I am a soon-to-be physics graduate student with a background in theoretical and experimental cosmology. In my work, I've often found myself applying machine learning models and techniques for the purposes of performing data analysis tasks. I, as many do, find the field to be fascinating, but have little more than a superficial, very applied understanding. I know how to throw a simple neural network together with TensorFlow & Keras (and understand the mechanics of how the actual computations are performed), but have little understanding of why a neural network is able to achieve what it does, why deep neural networks perform better than their shallow counterparts, why Google tells me that certain convolutional kernel sizes are more likely to perform well, etc. in the way that I am used to in mathematics and physical science. In these fields (and this is, of course, a gross generalization) there is an expectation of proof and some more intuitive level of understanding.
I've tried studying from various online courses and textbooks, and all take a very applied, engineering-y approach that really bothers me. I'm aware that machine learning is, in fact, largely an engineering field, and that there is a lot we simply don't understand yet. I would assume, however, that there must be at least some very, more math-y elementary understanding of the field.
It was previously suggested to me that I should look into the field of "Statistical Learning". I purchased Hastie and Tibshirani's text, and have nearly completed the companion online course.

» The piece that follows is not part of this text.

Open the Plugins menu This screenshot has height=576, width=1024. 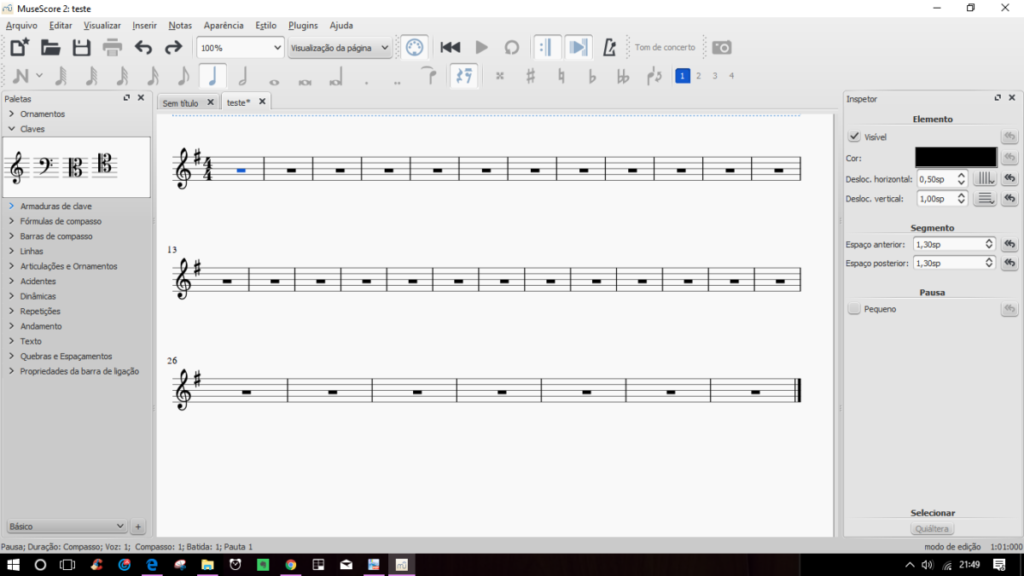tap(302, 25)
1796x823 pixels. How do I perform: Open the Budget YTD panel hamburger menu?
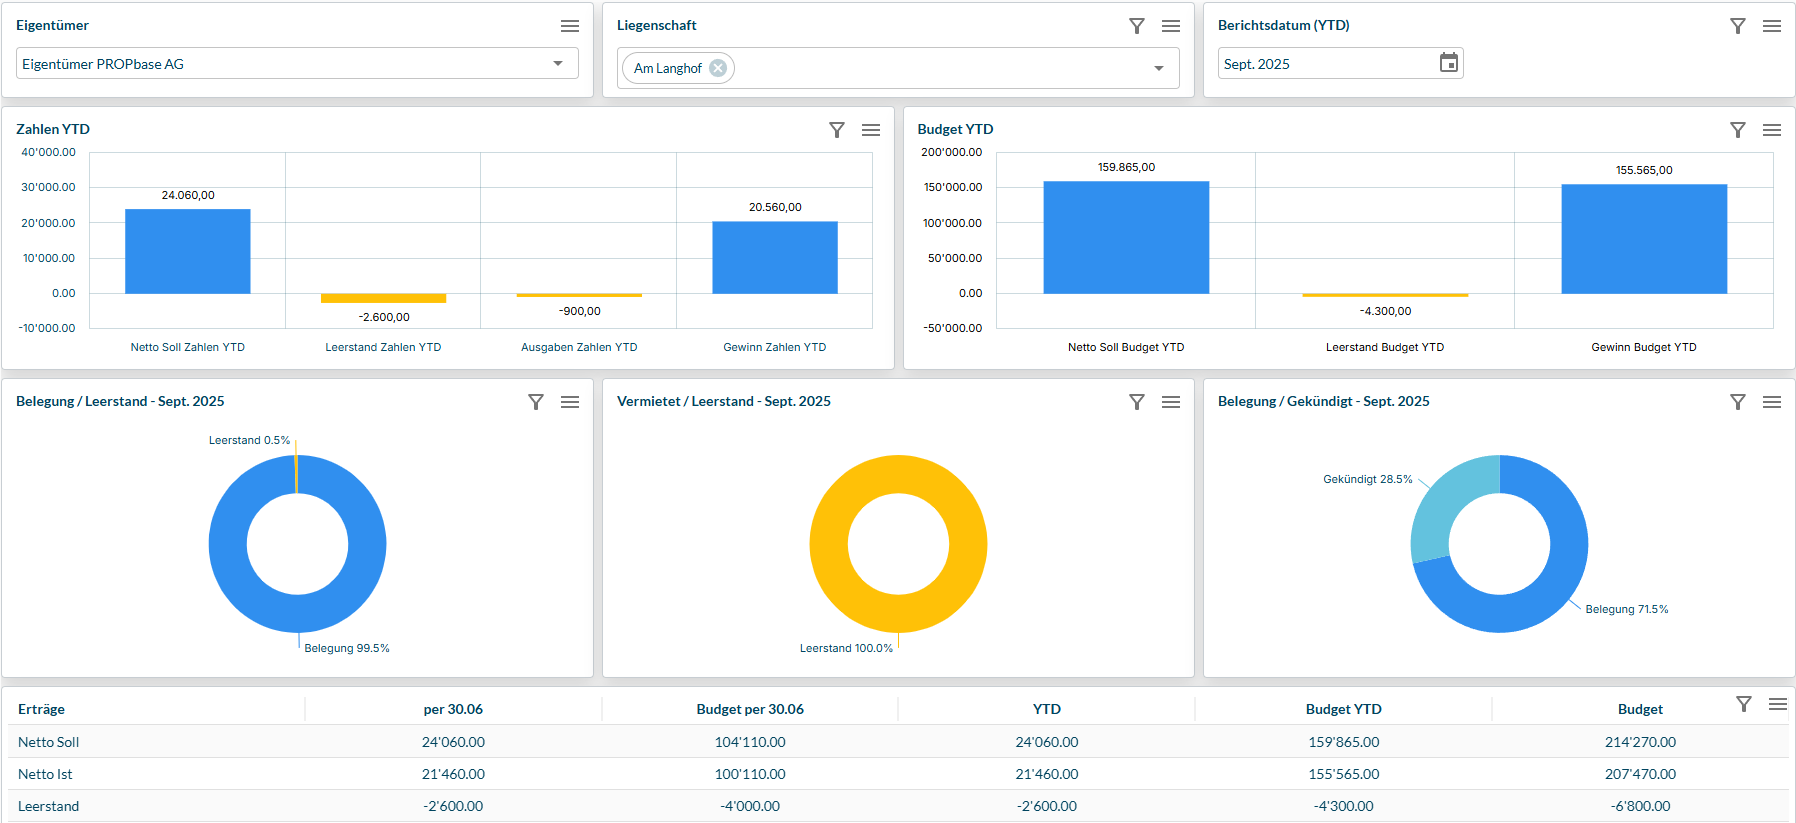tap(1772, 130)
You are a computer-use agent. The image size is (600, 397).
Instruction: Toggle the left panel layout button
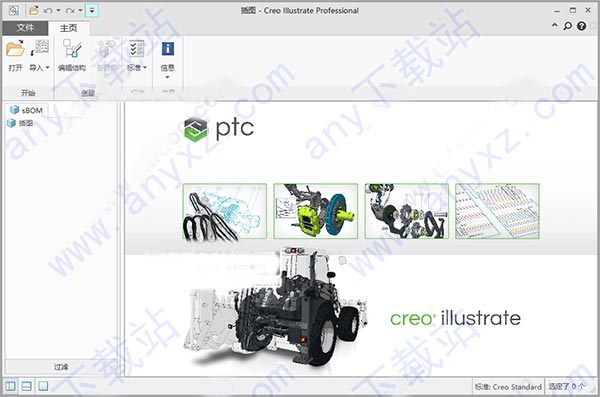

I found it to be more satisfactory in that they provide a statistician's mathematical perspective, and oftentimes I could search around about the topics discussed to learn a bit more about why they work in the way that they do, and sometimes even find proofs for certain claims.
I'm looking for additional resources that attempt to explain the why and how behind machine learning, that might be more appealing to someone from a math and physics background. I am specifically interested in neural networks and their training. I know that this is a bit vague and, due perhaps in large part to my limited understanding of the field, I don't know what precisely I'm really looking for. There is a plethora of textbooks and online learning content available for those interested in machine learning, but seemingly few that discuss it at a depth I would find satisfactory. What textbooks/online courses/etc. might I use to move on from here?